» Exercise:
Turn every line of the records below into a numbered list, skipping the blank lines. Leave the pictures out.
# START OF Given records
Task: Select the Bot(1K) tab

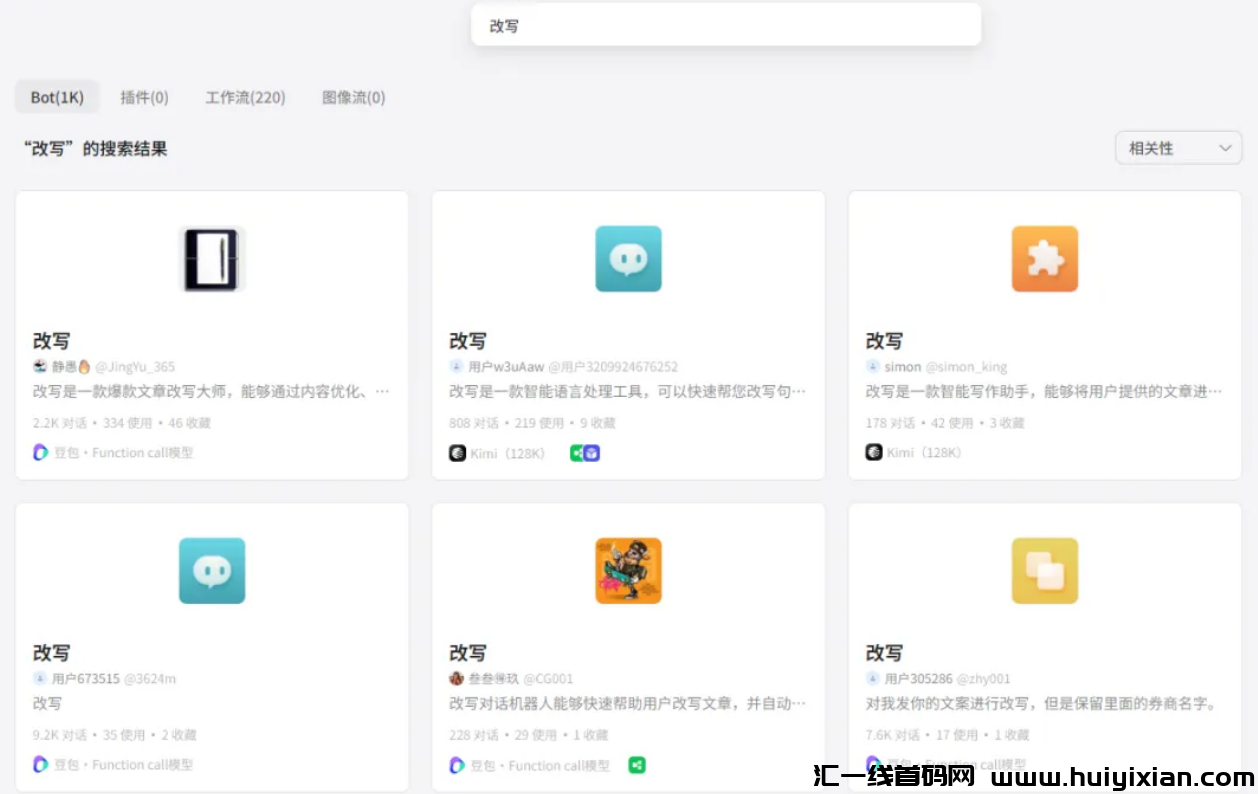Action: click(x=57, y=96)
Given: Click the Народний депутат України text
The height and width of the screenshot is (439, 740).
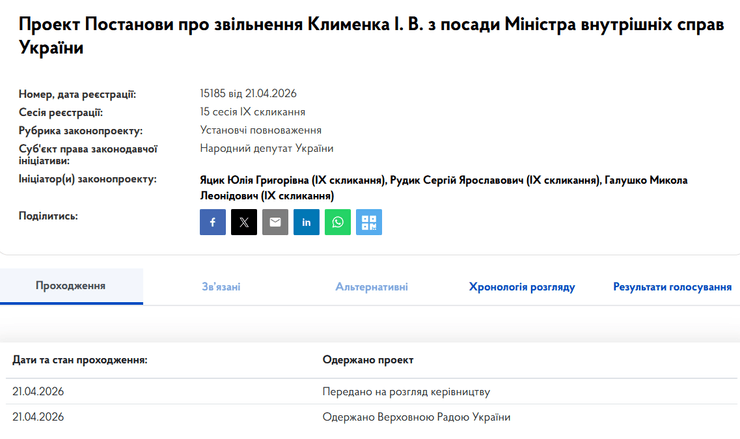Looking at the screenshot, I should point(267,148).
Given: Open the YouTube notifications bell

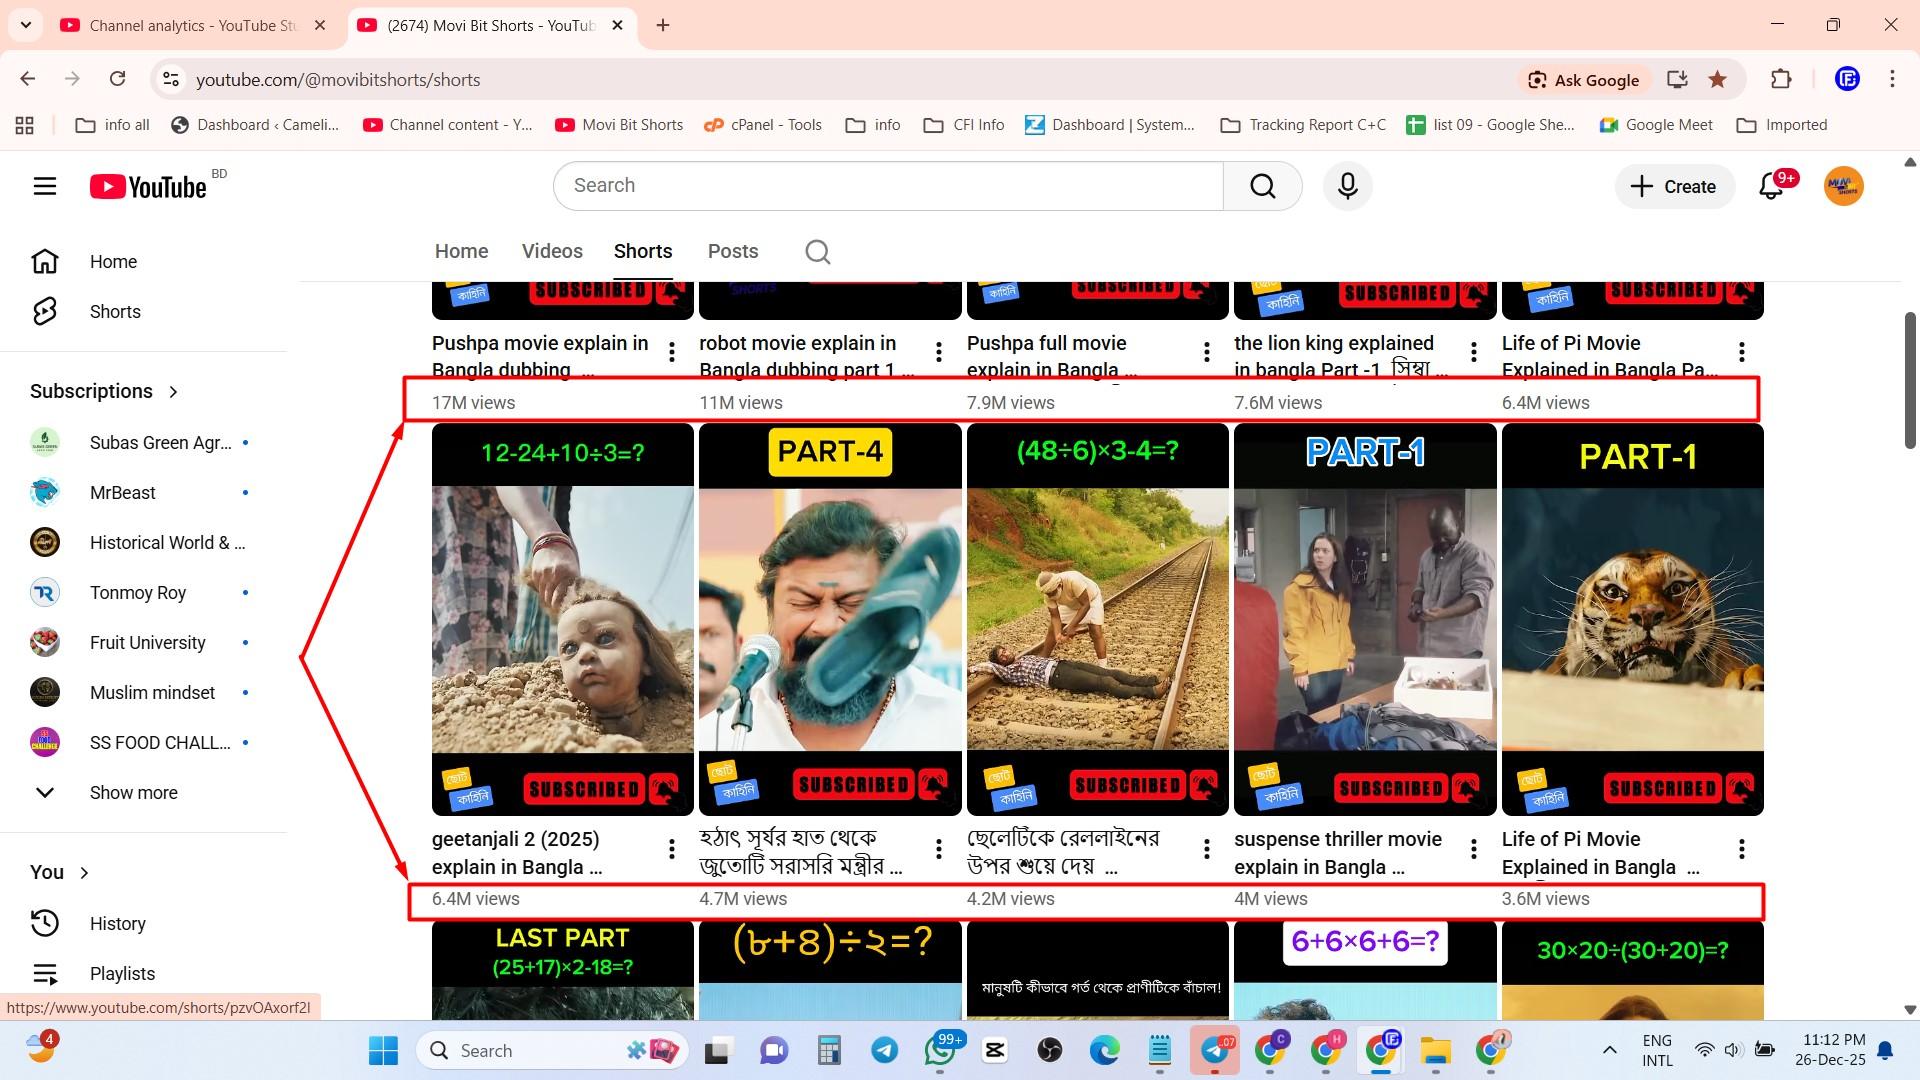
# END OF Given records
» Answer to this exercise:
1. Task: Select the Bot(1K) tab
2. Action: click(x=57, y=96)
3. Given: Click the Народний депутат України text
4. The height and width of the screenshot is (439, 740).
5. Looking at the screenshot, I should point(267,148).
6. Given: Open the YouTube notifications bell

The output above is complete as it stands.